:: GIVEN RECORDS ::

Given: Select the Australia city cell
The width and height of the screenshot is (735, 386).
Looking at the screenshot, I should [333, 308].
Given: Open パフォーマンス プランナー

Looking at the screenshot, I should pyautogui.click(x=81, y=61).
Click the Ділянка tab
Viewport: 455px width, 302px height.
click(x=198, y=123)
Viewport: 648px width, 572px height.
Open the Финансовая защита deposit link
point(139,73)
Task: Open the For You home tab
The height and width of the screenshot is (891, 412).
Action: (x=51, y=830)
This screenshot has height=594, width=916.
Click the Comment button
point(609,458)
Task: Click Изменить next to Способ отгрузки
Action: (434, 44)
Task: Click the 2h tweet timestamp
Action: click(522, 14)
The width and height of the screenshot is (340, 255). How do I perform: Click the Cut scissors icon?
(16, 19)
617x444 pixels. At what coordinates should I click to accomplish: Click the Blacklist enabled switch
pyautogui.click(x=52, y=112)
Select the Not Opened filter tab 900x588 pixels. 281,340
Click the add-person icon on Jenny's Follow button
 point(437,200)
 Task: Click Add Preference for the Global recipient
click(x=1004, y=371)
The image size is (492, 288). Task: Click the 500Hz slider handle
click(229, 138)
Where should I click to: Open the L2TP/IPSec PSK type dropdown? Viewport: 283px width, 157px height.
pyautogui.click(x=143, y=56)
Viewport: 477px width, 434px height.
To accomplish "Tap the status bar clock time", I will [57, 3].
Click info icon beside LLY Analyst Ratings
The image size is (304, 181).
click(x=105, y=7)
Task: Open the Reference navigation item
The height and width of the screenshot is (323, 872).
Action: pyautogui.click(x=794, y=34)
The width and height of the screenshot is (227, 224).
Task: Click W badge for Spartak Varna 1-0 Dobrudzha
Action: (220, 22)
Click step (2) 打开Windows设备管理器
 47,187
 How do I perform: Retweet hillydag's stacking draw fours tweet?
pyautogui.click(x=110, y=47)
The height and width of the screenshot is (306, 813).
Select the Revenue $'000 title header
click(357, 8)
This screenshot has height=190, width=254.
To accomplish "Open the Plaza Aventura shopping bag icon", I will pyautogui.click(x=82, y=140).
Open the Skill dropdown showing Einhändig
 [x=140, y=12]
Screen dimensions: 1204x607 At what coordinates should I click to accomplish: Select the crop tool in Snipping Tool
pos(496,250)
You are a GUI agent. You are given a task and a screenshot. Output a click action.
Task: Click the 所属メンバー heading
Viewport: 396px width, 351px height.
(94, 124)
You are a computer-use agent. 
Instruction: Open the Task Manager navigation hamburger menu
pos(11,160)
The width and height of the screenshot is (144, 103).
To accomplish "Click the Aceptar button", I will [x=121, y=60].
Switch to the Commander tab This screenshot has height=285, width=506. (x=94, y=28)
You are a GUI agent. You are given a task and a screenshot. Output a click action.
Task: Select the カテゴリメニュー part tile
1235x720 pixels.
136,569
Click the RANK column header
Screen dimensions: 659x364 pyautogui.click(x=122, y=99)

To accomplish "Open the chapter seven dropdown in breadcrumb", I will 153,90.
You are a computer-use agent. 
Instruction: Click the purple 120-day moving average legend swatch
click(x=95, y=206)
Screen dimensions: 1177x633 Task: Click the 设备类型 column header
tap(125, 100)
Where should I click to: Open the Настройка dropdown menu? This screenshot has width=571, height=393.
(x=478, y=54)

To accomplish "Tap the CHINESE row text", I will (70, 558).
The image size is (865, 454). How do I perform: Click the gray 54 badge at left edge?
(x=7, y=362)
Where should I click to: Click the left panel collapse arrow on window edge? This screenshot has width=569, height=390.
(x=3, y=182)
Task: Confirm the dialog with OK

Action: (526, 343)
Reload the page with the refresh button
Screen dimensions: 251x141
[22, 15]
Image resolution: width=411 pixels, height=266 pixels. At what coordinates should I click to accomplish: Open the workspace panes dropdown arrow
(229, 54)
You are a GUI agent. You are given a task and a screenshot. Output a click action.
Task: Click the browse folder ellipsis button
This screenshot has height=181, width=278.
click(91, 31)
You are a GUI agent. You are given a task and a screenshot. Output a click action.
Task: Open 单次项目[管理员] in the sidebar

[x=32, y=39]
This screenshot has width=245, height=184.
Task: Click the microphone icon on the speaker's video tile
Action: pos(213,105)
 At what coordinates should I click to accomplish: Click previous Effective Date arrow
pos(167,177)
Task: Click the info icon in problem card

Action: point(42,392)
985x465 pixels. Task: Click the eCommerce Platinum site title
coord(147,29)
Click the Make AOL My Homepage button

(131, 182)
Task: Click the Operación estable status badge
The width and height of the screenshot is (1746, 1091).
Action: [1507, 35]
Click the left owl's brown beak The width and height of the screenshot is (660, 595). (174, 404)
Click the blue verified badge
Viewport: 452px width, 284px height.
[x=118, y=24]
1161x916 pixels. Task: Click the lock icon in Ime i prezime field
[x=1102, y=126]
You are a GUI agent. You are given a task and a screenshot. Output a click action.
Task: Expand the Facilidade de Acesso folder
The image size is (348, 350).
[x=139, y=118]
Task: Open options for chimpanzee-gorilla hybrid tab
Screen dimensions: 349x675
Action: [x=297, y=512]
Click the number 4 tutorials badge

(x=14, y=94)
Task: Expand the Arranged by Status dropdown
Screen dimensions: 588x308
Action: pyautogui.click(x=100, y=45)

:: WHAT IS REQUIRED ::
Nothing is to be altered; retype each entry exactly.

:: ANSWER TO THIS PROBLEM ::
Given: Select the Australia city cell
The width and height of the screenshot is (735, 386).
Looking at the screenshot, I should [333, 308].
Given: Open パフォーマンス プランナー

Looking at the screenshot, I should pyautogui.click(x=81, y=61).
Click the Ділянка tab
Viewport: 455px width, 302px height.
click(x=198, y=123)
Viewport: 648px width, 572px height.
Open the Финансовая защита deposit link
point(139,73)
Task: Open the For You home tab
The height and width of the screenshot is (891, 412).
Action: (x=51, y=830)
This screenshot has height=594, width=916.
Click the Comment button
point(609,458)
Task: Click Изменить next to Способ отгрузки
Action: (434, 44)
Task: Click the 2h tweet timestamp
Action: click(522, 14)
The width and height of the screenshot is (340, 255). How do I perform: Click the Cut scissors icon?
(16, 19)
617x444 pixels. At what coordinates should I click to accomplish: Click the Blacklist enabled switch
pyautogui.click(x=52, y=112)
Select the Not Opened filter tab 900x588 pixels. 281,340
Click the add-person icon on Jenny's Follow button
 point(437,200)
 Task: Click Add Preference for the Global recipient
click(x=1004, y=371)
The image size is (492, 288). Task: Click the 500Hz slider handle
click(229, 138)
Where should I click to: Open the L2TP/IPSec PSK type dropdown? Viewport: 283px width, 157px height.
pyautogui.click(x=143, y=56)
Viewport: 477px width, 434px height.
To accomplish "Tap the status bar clock time", I will [57, 3].
Click info icon beside LLY Analyst Ratings
The image size is (304, 181).
click(x=105, y=7)
Task: Open the Reference navigation item
The height and width of the screenshot is (323, 872).
Action: pyautogui.click(x=794, y=34)
The width and height of the screenshot is (227, 224).
Task: Click W badge for Spartak Varna 1-0 Dobrudzha
Action: (220, 22)
Click step (2) 打开Windows设备管理器
 47,187
 How do I perform: Retweet hillydag's stacking draw fours tweet?
pyautogui.click(x=110, y=47)
The height and width of the screenshot is (306, 813).
Select the Revenue $'000 title header
click(357, 8)
This screenshot has height=190, width=254.
To accomplish "Open the Plaza Aventura shopping bag icon", I will pyautogui.click(x=82, y=140).
Open the Skill dropdown showing Einhändig
 [x=140, y=12]
Screen dimensions: 1204x607 At what coordinates should I click to accomplish: Select the crop tool in Snipping Tool
pos(496,250)
You are a GUI agent. You are given a task and a screenshot. Output a click action.
Task: Click the 所属メンバー heading
Viewport: 396px width, 351px height.
(94, 124)
You are a computer-use agent. 
Instruction: Open the Task Manager navigation hamburger menu
pos(11,160)
The width and height of the screenshot is (144, 103).
To accomplish "Click the Aceptar button", I will [x=121, y=60].
Switch to the Commander tab This screenshot has height=285, width=506. (x=94, y=28)
You are a GUI agent. You are given a task and a screenshot. Output a click action.
Task: Select the カテゴリメニュー part tile
1235x720 pixels.
136,569
Click the RANK column header
Screen dimensions: 659x364 pyautogui.click(x=122, y=99)

To accomplish "Open the chapter seven dropdown in breadcrumb", I will 153,90.
You are a computer-use agent. 
Instruction: Click the purple 120-day moving average legend swatch
click(x=95, y=206)
Screen dimensions: 1177x633 Task: Click the 设备类型 column header
tap(125, 100)
Where should I click to: Open the Настройка dropdown menu? This screenshot has width=571, height=393.
(x=478, y=54)

To accomplish "Tap the CHINESE row text", I will (70, 558).
The image size is (865, 454). How do I perform: Click the gray 54 badge at left edge?
(x=7, y=362)
Where should I click to: Click the left panel collapse arrow on window edge? This screenshot has width=569, height=390.
(x=3, y=182)
Task: Confirm the dialog with OK

Action: (526, 343)
Reload the page with the refresh button
Screen dimensions: 251x141
[22, 15]
Image resolution: width=411 pixels, height=266 pixels. At what coordinates should I click to accomplish: Open the workspace panes dropdown arrow
(229, 54)
You are a GUI agent. You are given a task and a screenshot. Output a click action.
Task: Click the browse folder ellipsis button
This screenshot has height=181, width=278.
click(91, 31)
You are a GUI agent. You are given a task and a screenshot. Output a click action.
Task: Open 单次项目[管理员] in the sidebar

[x=32, y=39]
This screenshot has width=245, height=184.
Task: Click the microphone icon on the speaker's video tile
Action: pos(213,105)
 At what coordinates should I click to accomplish: Click previous Effective Date arrow
pos(167,177)
Task: Click the info icon in problem card

Action: point(42,392)
985x465 pixels. Task: Click the eCommerce Platinum site title
coord(147,29)
Click the Make AOL My Homepage button

(131, 182)
Task: Click the Operación estable status badge
The width and height of the screenshot is (1746, 1091).
Action: [1507, 35]
Click the left owl's brown beak The width and height of the screenshot is (660, 595). (174, 404)
Click the blue verified badge
Viewport: 452px width, 284px height.
[x=118, y=24]
1161x916 pixels. Task: Click the lock icon in Ime i prezime field
[x=1102, y=126]
You are a GUI agent. You are given a task and a screenshot. Output a click action.
Task: Expand the Facilidade de Acesso folder
The image size is (348, 350).
[x=139, y=118]
Task: Open options for chimpanzee-gorilla hybrid tab
Screen dimensions: 349x675
Action: [x=297, y=512]
Click the number 4 tutorials badge

(x=14, y=94)
Task: Expand the Arranged by Status dropdown
Screen dimensions: 588x308
Action: pyautogui.click(x=100, y=45)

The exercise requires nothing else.